Advertí que estaba ante una nueva categoría estética de nombre «transgresión», un desgarro intencional, acto de osado desacato, falta de respeto, directo, manifiesto y embozado en la noche contra la belleza del poema de Pablo.

Él o ella, porque el trazo sobre la blanca cerámica era de carmín, trató de sacudir, turbar y conmocionar a quien ante aquel poema se detuviera. Nos quiso convencer de su asquerosa sordidez mediante la táctica de escandalizar para decirse a sí mismo: «Existo». No percibe el transgresor que está en el mismo proceso de desgaste que ha impreso en aquellos versos. Solo ha ofendido a mi vista con su escandaloso trazo, gesto ilusorio de rechazo, porque el viajero ante aquel poema se detiene, lee y reza. Ese trazo bermellón es la estética de la transgresora, muestra de su elementalidad y balbuciente locura, residuo de una noche depauperada de un sujeto animal. Su placer fue resultado de su nocturna impunidad y del prestigio que cree alcanzar con su ataque a la belleza y a la moral. La gran y roja vírgula es ese proceso degenerativo mental y cultural; puede que, incluso, fisiológico.

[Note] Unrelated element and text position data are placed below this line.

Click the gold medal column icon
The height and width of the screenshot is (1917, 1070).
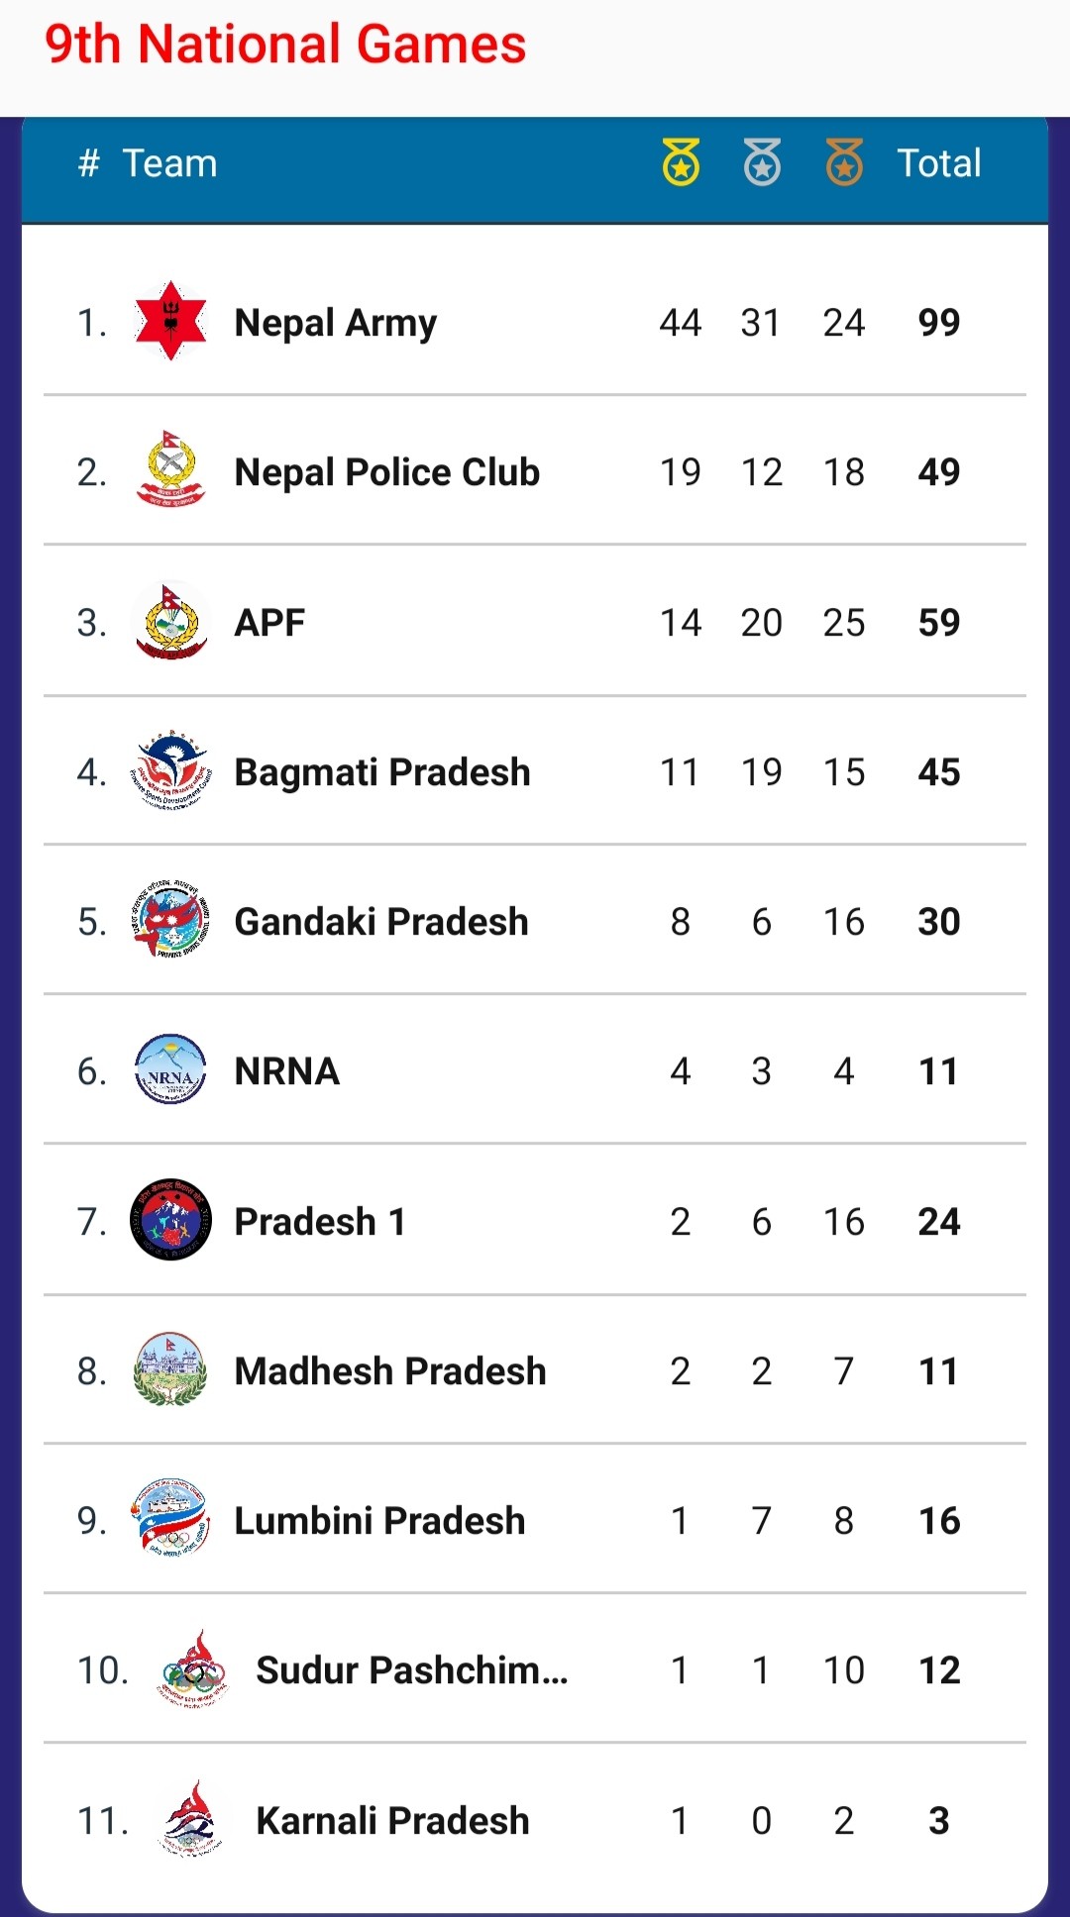(x=681, y=162)
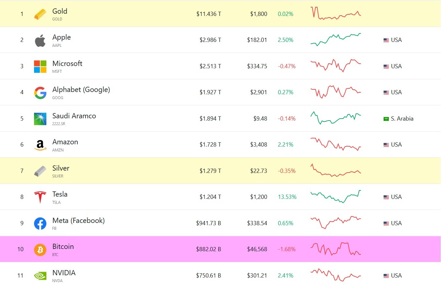Click the Saudi Aramco logo
441x285 pixels.
(40, 119)
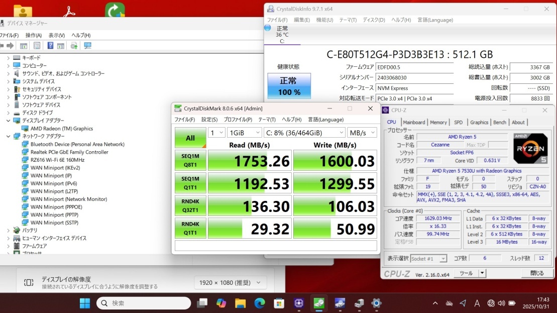The width and height of the screenshot is (557, 313).
Task: Open CrystalDiskMark 設定(S) menu
Action: point(209,120)
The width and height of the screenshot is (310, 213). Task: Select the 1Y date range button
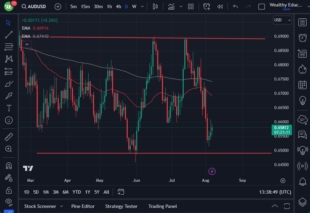(x=87, y=192)
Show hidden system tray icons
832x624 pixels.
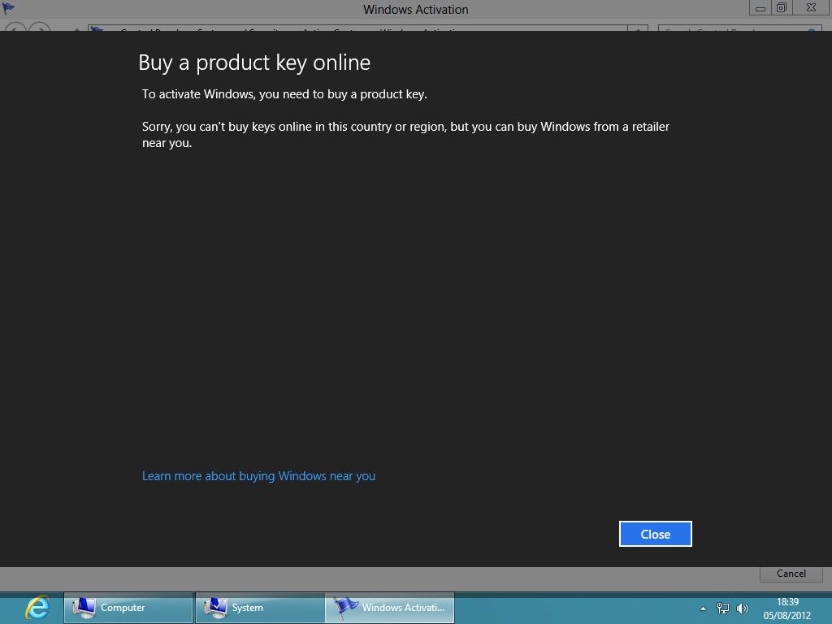(x=703, y=609)
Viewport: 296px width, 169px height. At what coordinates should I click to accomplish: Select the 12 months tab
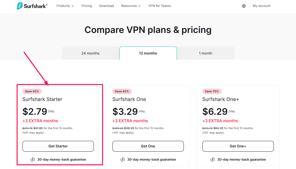point(148,53)
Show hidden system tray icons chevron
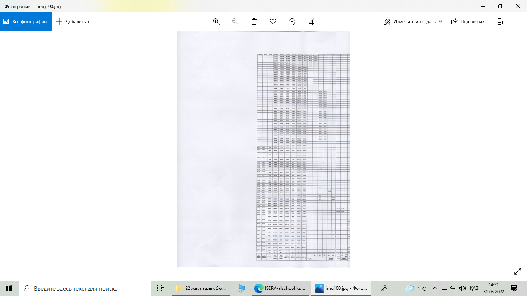Viewport: 527px width, 296px height. [435, 288]
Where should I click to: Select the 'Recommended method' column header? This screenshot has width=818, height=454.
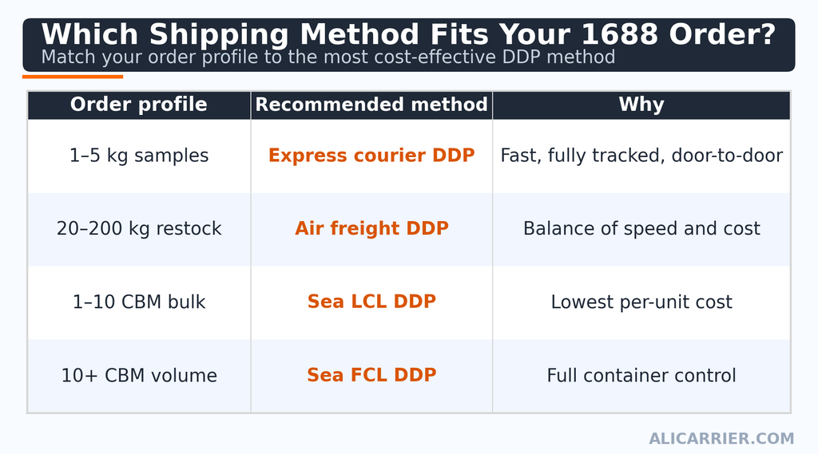(x=371, y=105)
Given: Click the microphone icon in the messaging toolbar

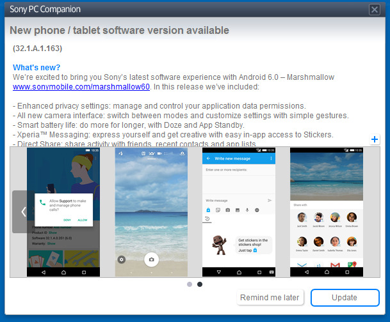Looking at the screenshot, I should 247,210.
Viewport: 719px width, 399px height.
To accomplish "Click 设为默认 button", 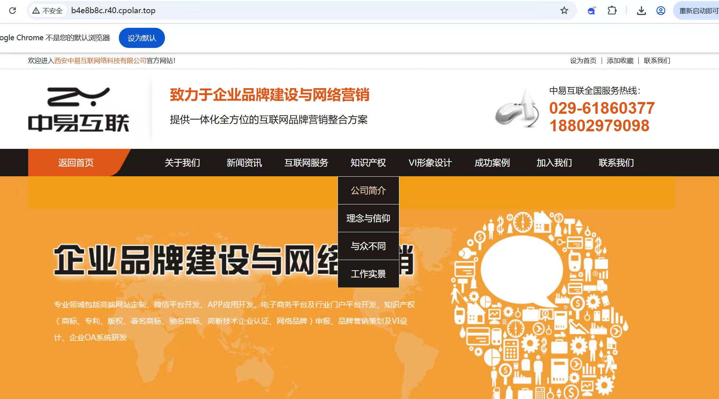I will 142,38.
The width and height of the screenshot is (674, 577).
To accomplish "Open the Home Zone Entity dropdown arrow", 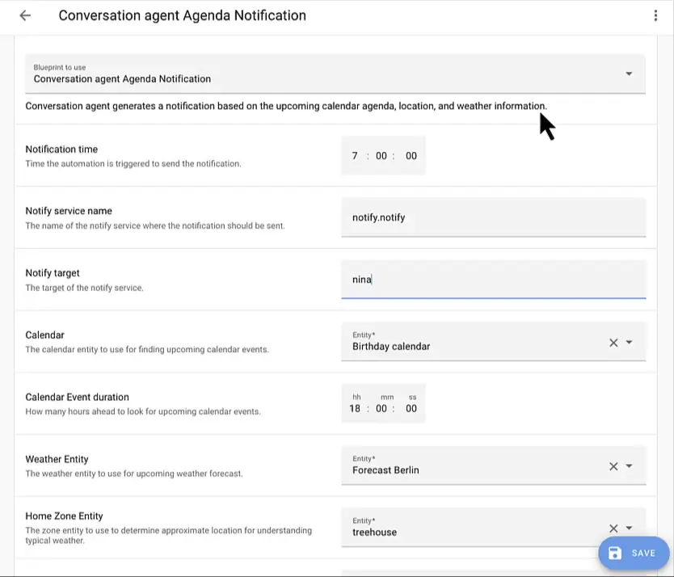I will pyautogui.click(x=630, y=529).
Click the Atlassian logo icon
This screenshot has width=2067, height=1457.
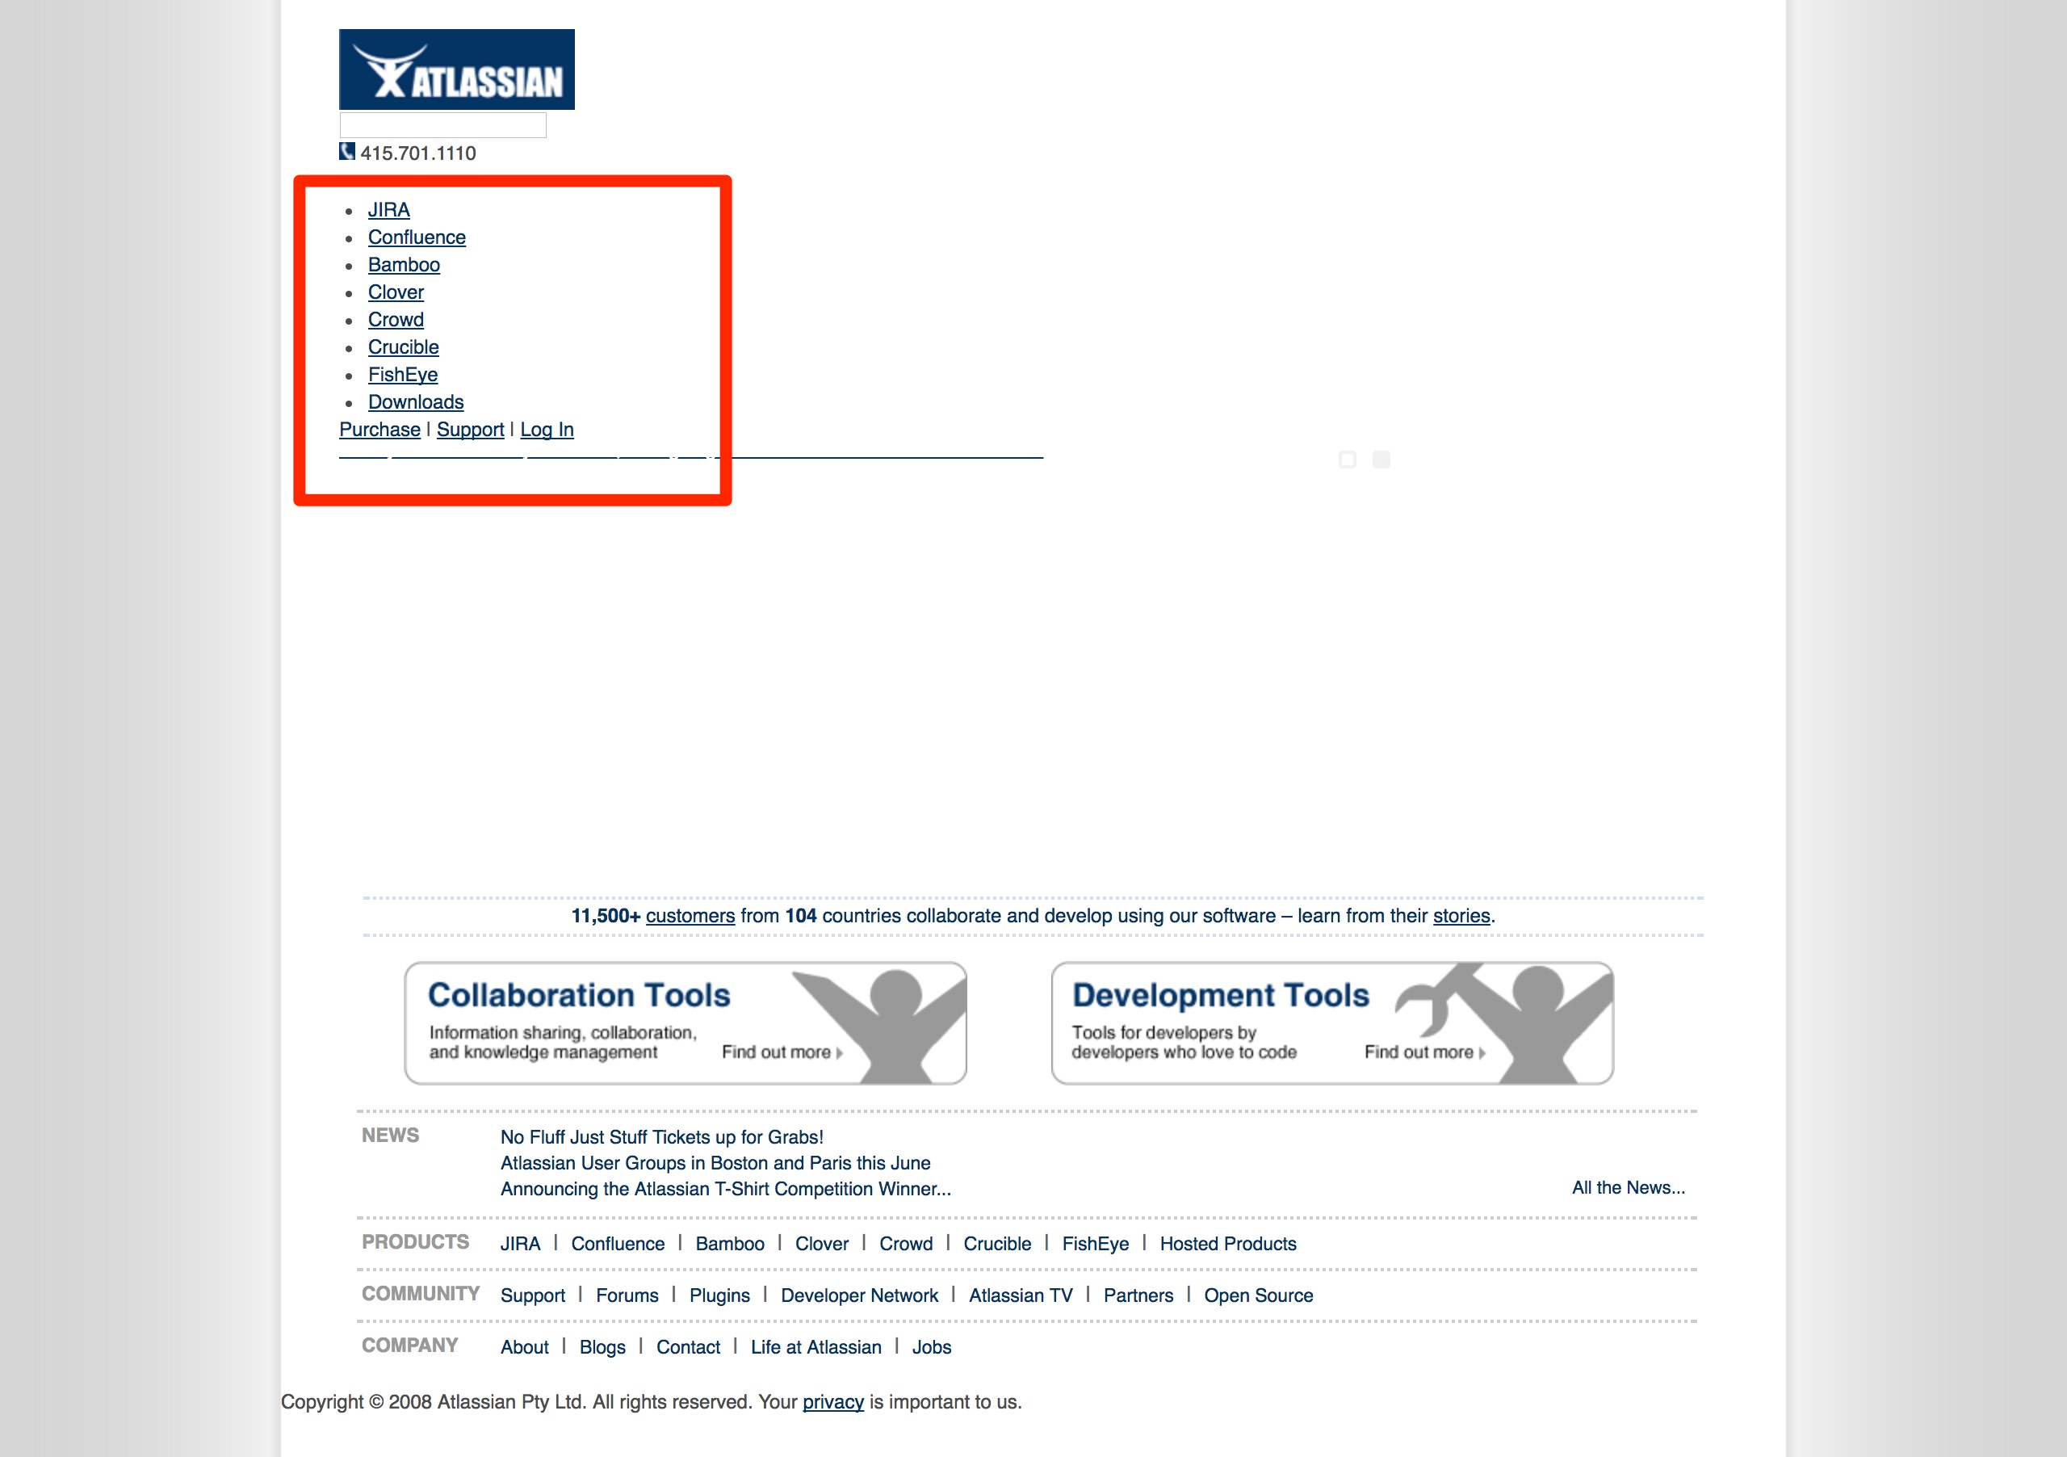pyautogui.click(x=458, y=65)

Su transgresión ofendió a cosa que toda persona deja nunca de sentir sagrada como es un bello poema a una bella sombra a la orilla del mar. Ofendió a la suprema ley humana: la sacralidad de este bello poema a un árbol de la Pampa que creció rutilante a la orilla del mar. Con toda seguridad que el ‘pintarrajo’ tuvo por móvil el furor, enajenado, contra la sacralidad que nació de la violencia de la transgresora en sus propias entrañas. Quiso estrangular lo más sagrado del poema que adoraron los dedos de Pablo: el tronco majestuoso y brahmánico del Ombú. Quiso el transgresor autoliberarse mediante el escándalo y con su trazo rojizo nos dijo como un perro: «ladro, luego cabalgo». Seguro que ella o el son indigentes morales antiescolarizados. Hay en esta sociedad nocturna una demanda insaciable de ofender que pertenece a un mundo de indigencia mental.

Fue un trazo despreciado que no dice nada sino anticipar el estrépito inútil de una catástrofe, que gracias a la diligencia de la concejala de Cultura del Ayuntamiento de Benalmádena ha sido eliminado sin daño para el poema. Tanto Enrique Centella como Elena Galán y el señor Córdoba atendieron mi denuncia, la transgresión se ha volatilizado. Tres cordobeses, Enrique, Elena y yo, hemos logrado que aquella afrentosa vírgula desaparezca.